Testimony Joe - Finally Finally Lyrics
Lyrics
The lord has done it Finally Finaly The lord has done o Finally Finaly Chineke ne me layam me Finally finally
Finaly it’s now a testimony Finaly it’s now a history Finally he has done What my mama could not do The lord has done it What my papa cannot do The lord has done ot What my friend can ot do The lord has done it
What my lawyer cannot do The lord has done it What my doctor cannot do The lord has done it
The lord has done it Finally Finaly The lord has done o Finally Finaly Chineke ne me layam me Finally finally
The things that seems impossible The lord has done it The things that make me to cry o Chineke me layam ehh Come and join me sing sing hallelujah Come and join me dance halleluja Come and join me give him all the glory He has done it again
Finally finally finally Come and see what the lord has done Come and see what the lord is doing Eyes have not seen Ears have not heard
He has change my story He has opened the prison in gate He has turned my life around From zero to hero Come and see what the lord has done The lord had done it oo
I testify the lord has done I declare the lord has done it I celebrate the lord has done it Come and join me sing sing hallelujah Come and join me dance halleluja Come and join me give him all the glory He has done it again
Video
FINALLY FINALLY - TESTIMONY JOE (OFFICIAL VIDEO)
Meaning & Inspiration
There is a specific, urgent texture to the way Testimony Jaga (Testimony Joe) drops these lines that feels less like a Sunday morning choir rehearsal and more like a testimony meeting held in the middle of a Lagos street market. He is pulling from the Afrobeats playbook—that driving, persistent percussion—but he is layering it over a narrative structure that is purely Igbo-pentecostal.
When he chants, "What my mama could not do / The lord has done it / What my lawyer cannot do / The lord has done it," he is engaging in a very specific kind of theological debunking. In many cultures, we are taught to look for our solutions in human hierarchies: the parents who provide, the lawyers who protect, the doctors who cure. By placing the Lord above these pillars, he isn’t just praising; he is systematically dismantling the places where we usually park our hope.

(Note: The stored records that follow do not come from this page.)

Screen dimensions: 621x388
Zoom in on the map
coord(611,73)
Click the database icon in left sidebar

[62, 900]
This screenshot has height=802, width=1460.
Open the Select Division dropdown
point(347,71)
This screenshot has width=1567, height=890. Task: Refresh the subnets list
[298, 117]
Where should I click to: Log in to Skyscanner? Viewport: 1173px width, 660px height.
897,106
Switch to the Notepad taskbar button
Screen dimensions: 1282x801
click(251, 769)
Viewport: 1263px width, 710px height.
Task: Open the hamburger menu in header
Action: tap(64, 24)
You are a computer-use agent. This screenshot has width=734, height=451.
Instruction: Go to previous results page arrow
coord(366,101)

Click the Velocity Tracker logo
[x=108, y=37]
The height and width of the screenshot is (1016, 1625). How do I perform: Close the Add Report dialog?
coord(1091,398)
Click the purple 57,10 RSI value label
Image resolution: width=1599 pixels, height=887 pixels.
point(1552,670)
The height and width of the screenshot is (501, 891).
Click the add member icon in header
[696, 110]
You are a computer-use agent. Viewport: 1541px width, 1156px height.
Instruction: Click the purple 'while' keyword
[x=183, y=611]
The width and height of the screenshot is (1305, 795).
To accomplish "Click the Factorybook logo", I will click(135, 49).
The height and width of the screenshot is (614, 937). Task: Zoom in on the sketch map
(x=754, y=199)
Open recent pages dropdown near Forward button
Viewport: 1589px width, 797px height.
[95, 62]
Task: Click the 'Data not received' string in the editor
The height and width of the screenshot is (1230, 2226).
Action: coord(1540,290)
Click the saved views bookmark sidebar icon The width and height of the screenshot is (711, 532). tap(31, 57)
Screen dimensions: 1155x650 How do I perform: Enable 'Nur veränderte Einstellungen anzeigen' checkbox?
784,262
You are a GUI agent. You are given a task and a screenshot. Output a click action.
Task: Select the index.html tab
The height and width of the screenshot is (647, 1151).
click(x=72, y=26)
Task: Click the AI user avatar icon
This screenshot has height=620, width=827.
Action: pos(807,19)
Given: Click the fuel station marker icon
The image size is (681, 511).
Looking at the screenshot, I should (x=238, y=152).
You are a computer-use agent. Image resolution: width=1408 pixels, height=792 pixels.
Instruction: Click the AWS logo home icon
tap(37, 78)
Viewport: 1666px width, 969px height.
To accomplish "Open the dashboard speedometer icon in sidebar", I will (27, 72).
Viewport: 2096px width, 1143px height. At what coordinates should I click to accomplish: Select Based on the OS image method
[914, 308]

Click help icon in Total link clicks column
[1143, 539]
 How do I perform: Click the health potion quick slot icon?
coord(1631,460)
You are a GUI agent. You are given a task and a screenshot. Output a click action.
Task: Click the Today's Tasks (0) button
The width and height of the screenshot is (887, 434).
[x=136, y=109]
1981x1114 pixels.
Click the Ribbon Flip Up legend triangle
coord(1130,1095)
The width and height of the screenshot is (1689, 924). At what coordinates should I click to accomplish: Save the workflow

It feels jarring. Most CCM stays in the lane of personal emotional comfort, but this leans into a kind of brash, confrontational faith. It reminds me of the passage in Isaiah 64:4, which he nods toward with the line, "Eyes have not seen / Ears have not heard." Paul brings this up in 1 Corinthians 2, reminding the church that the things God prepared for those who love Him are outside the reach of human perception or calculation. Jaga is essentially saying that when your lawyer fails, you aren’t at the end of the line; you’re actually just arriving at the place where the impossible becomes the only viable option.
The slang—the "zero to hero" tropes—might strike a listener unfamiliar with this scene as simplistic, perhaps even lacking in the nuance of "deeper" theology. But that’s the tension. If you spend too much time over-analyzing the phrasing, you miss the sheer kinetic energy of the belief. He isn’t writing an essay on sovereignty; he’s trying to drag a miracle out of the atmosphere.
Is the message lost in the "vibe"? Maybe. When the beat hits this hard, it is easy to treat the song like background noise for a celebration rather than a confession of faith. The high-tempo rhythm demands a physical response—dancing, shouting, movement—which sometimes acts as a mask for the vulnerability required to admit you actually needed a lawyer or a doctor in the first place.
Yet, there is something honest about the repetition of "Finally." It implies a long, exhausting wait. It suggests a time before the breakthrough where the "lord has done it" wasn't true yet. That’s the part that stays with me. It’s not just a declaration of victory; it’s the sound of someone catching their breath after a very long run. It makes me wonder about the space between the desperate prayer and the inevitable "finally." What happens to us when the lawyer can't fix it, and the doctor is out of options, but the miracle is still stuck in traffic? That’s where the song leaves me—somewhere between the joy of the arrival and the ache of the wait.